A Large-scale Multimodal Study for Predicting Mortality Risk Using Minimal and Low Parameter Models and Separable Risk Assessment

TL;DR

This work addresses short-term mortality prediction using massive, heterogeneous clinical data by introducing a separable risk framework and a family of low-parameter multimodal architectures that fuse EHR, echocardiography videos, and ECG traces without heavy transfer learning. The authors demonstrate that a full EHR+Echo+ECG model achieves about 0.89–0.90 AUC, outperforming single-modality baselines and offering clear per-feature risk contributions through an interpretable fusion mechanism. They also present two minimal, home-monitorable variants with AUCs around 0.78–0.80 and show that non-linear, cubic feature transformations are essential for capturing risk patterns. The study provides a practical path toward interpretable, scalable mortality risk assessment and releases the DISIML package to facilitate replication and adoption in clinical research.

Abstract

The majority of biomedical studies use limited datasets that may not generalize over large heterogeneous datasets that have been collected over several decades. The current paper develops and validates several multimodal models that can predict 1-year mortality based on a massive clinical dataset. Our focus on predicting 1-year mortality can provide a sense of urgency to the patients. Using the largest dataset of its kind, the paper considers the development and validation of multimodal models based on 25,137,015 videos associated with 699,822 echocardiography studies from 316,125 patients, and 2,922,990 8-lead electrocardiogram (ECG) traces from 631,353 patients. Our models allow us to assess the contribution of individual factors and modalities to the overall risk. Our approach allows us to develop extremely low-parameter models that use optimized feature selection based on feature importance. Based on available clinical information, we construct a family of models that are made available in the DISIML package. Overall, performance ranges from an AUC of 0.72 with just ten parameters to an AUC of 0.89 with under 105k for the full multimodal model.
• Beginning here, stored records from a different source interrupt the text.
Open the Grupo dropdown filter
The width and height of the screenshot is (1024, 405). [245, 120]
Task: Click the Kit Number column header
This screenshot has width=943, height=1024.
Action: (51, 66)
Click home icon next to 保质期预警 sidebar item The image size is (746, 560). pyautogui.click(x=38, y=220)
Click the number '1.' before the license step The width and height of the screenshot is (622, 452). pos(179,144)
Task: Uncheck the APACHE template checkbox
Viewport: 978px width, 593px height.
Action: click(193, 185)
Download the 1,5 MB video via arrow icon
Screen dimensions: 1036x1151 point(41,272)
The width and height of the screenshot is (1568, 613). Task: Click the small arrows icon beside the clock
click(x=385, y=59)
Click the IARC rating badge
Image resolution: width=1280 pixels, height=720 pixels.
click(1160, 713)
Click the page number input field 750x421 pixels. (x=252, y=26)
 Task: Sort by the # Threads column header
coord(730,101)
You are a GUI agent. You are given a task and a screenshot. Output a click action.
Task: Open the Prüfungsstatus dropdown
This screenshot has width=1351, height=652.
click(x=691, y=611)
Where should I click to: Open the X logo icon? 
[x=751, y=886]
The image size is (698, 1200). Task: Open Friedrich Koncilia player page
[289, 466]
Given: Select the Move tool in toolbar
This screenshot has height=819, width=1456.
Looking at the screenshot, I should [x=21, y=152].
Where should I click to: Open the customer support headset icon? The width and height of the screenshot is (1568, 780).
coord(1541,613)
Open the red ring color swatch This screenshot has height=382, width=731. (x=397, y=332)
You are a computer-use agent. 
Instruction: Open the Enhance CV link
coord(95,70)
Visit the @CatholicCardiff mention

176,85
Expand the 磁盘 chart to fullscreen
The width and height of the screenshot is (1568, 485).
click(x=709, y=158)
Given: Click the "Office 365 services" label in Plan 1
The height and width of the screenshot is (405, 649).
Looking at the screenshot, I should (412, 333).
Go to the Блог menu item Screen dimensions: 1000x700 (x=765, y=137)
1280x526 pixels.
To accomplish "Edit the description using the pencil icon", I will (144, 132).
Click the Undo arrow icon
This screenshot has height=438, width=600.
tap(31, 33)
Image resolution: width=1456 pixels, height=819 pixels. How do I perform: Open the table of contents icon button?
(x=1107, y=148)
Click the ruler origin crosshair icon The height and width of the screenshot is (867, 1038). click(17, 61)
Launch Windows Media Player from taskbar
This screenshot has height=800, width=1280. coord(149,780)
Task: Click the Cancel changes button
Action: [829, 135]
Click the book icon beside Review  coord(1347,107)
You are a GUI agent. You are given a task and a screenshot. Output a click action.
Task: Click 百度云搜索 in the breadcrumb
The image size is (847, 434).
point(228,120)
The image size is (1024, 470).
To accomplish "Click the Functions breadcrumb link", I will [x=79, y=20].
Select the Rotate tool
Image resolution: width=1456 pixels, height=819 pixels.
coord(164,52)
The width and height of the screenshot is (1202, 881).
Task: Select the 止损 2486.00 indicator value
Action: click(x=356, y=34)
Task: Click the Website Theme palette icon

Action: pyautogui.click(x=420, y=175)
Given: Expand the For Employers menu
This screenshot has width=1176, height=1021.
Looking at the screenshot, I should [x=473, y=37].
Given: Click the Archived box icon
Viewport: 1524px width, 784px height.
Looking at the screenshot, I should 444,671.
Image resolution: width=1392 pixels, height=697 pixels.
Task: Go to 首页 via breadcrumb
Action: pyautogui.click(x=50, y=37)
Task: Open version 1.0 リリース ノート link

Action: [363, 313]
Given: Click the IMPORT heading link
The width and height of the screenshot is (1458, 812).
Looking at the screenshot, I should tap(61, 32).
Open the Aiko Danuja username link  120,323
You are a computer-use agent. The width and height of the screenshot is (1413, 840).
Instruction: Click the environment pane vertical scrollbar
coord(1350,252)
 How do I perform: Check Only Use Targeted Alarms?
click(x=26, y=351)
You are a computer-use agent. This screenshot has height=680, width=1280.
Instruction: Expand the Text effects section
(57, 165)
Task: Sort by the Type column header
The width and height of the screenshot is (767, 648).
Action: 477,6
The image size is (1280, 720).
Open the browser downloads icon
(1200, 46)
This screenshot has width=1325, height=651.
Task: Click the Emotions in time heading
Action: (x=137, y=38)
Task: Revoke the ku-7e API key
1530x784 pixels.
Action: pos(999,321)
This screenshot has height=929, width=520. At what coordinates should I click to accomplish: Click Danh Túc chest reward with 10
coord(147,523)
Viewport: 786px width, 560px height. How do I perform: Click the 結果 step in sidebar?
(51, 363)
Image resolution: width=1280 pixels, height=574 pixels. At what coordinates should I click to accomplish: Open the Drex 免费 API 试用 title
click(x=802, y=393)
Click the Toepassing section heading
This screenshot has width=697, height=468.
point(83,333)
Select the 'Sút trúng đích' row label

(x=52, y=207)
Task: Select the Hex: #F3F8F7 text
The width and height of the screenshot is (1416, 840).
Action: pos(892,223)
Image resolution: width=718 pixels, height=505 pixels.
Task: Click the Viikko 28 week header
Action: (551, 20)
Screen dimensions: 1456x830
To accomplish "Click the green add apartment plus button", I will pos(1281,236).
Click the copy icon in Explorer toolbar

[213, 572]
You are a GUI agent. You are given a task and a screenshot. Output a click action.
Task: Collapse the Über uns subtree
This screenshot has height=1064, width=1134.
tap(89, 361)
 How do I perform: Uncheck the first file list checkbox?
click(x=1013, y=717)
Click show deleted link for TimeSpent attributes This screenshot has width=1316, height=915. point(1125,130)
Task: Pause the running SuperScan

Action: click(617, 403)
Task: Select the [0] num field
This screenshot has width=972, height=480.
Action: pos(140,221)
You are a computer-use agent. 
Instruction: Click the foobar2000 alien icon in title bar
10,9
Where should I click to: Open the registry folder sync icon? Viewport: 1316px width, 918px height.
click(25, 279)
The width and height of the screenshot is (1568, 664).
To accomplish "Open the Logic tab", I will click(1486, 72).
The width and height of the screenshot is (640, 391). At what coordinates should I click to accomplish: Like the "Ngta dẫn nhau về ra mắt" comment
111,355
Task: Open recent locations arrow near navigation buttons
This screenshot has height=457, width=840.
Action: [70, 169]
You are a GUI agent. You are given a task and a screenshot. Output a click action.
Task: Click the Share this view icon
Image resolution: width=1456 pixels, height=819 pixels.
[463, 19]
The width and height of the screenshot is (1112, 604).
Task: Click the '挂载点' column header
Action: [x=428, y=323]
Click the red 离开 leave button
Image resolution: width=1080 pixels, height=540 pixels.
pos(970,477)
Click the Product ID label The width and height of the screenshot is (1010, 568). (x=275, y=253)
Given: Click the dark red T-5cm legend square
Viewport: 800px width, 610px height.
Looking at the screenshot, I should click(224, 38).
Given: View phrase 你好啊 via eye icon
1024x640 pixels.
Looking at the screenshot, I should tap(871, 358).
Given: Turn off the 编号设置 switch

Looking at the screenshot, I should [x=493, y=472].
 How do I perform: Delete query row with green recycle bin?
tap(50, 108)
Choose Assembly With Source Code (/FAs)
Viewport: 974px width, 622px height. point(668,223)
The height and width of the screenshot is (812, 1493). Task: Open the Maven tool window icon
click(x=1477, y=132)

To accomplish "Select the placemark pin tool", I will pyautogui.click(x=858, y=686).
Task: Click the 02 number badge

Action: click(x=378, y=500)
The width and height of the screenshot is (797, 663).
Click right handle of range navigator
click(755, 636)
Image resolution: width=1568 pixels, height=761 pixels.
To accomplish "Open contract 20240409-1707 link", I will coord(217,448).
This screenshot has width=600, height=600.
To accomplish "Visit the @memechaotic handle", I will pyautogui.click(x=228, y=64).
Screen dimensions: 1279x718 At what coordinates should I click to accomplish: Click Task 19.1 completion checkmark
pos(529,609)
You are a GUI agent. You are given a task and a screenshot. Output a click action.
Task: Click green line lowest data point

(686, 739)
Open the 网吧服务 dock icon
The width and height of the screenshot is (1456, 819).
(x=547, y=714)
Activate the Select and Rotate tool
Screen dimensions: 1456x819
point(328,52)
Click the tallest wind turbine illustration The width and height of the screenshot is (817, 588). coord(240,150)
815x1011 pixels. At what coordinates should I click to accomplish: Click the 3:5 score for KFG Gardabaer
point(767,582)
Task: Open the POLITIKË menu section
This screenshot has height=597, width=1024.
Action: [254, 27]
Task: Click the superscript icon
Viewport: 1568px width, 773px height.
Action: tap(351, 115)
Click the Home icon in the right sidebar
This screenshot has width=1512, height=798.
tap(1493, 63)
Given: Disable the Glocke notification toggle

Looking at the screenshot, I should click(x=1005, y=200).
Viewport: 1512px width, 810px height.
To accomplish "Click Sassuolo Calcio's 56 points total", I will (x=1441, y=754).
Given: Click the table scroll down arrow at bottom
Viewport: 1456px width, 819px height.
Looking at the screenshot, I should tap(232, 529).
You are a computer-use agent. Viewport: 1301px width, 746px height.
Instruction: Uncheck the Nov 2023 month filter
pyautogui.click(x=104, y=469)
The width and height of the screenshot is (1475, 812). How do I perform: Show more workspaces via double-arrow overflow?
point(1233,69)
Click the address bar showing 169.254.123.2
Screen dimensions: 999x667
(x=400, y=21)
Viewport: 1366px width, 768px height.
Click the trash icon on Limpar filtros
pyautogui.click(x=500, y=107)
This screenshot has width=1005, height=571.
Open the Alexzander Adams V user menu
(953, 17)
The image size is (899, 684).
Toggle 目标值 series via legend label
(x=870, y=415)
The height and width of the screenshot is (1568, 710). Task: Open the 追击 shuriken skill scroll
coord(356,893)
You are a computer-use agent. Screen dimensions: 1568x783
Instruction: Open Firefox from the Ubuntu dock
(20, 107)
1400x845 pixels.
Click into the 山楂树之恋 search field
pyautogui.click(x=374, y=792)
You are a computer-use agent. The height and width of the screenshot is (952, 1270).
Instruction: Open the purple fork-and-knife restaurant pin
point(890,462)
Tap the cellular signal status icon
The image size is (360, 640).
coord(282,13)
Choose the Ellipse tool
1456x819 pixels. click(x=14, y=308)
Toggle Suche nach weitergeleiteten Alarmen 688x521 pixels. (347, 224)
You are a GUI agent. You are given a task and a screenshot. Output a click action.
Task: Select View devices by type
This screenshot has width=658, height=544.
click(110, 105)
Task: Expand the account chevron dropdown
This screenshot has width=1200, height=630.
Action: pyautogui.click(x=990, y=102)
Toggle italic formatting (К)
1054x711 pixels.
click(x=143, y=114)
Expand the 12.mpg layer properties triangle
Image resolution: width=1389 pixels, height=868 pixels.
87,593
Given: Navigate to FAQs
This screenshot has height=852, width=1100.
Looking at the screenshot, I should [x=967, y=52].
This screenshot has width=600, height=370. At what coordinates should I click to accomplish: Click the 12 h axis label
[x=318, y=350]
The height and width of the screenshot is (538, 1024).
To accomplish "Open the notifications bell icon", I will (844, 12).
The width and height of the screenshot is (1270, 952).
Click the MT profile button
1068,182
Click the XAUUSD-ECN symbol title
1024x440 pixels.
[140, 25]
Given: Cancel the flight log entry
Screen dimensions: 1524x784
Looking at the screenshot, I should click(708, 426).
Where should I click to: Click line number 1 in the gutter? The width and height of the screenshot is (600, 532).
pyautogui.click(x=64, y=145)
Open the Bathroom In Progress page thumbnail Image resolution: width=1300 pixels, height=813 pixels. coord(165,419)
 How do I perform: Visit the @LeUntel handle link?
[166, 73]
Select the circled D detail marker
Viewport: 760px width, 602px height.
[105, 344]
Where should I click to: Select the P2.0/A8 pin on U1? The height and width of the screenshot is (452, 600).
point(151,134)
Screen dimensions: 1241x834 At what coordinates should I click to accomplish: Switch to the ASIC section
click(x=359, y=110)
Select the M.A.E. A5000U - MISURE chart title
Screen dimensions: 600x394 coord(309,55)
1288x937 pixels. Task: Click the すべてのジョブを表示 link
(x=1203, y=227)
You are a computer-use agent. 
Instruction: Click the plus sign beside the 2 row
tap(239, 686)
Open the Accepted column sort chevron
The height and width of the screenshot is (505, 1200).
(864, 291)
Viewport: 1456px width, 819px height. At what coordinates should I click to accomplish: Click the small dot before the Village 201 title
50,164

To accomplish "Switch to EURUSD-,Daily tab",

The proposed approach represents a modular neural network framework that can provide insights into global risk trends and guide therapies for reducing mortality risk.

Paper Structure

This paper contains 15 sections, 11 equations, 2 figures, 5 tables.

Figures (2)

  • Figure 1: Multimodal system diagram. The system uses echocardiography ('Echo') videos from 6 views (top-left), ECG traces from multiple channels, Echo and ECG measurements and findings, and basic clinical data (age, sex, vitals, and labs). The Echo and ECG measurements and findings are supplied by the physician. 3D CNN models are used for processing the videos. A multichannel 1D CNN model is used for training on the ECG traces. The Separable Neural Network system (SNN) is used to process the contributions from the different inputs. The echocardiography videos yield a total of six features (red lines), the ECG traces yield one feature (blue line), and the structured data contribute 168 features (black line).
  • Figure 2: Separable risk functions for the 10 most significant clinical, non-binary features. The risk functions are shown in blue. The normalized histograms of the survivors are shown in light blue. The normalized histograms of the non-survivors appear in orange. When the two histograms overlap, the histograms appear light brown. Risk functions for: (a) age in years, (b) lymphocytes in percent, (c) lactate dehydrogenase in units per liter, (d) bilirubin in milligrams per deciliter, (e) hemoglobin in grams per deciliter, (f) blood urea nitrogen in milligrams per deciliter, (g) tricuspid regurgitation maximum velocity in centimeters per second, (h) left ventricular ejection fraction in percent, (i) BMI in kilograms per meter squared, and (j) systolic blood pressure in millimeters of mercury. For each risk function, the weight for each feature is given in the title of the graph. If the coefficient is negative, the risk function is corrected to normalize the graph to higher values for higher risk.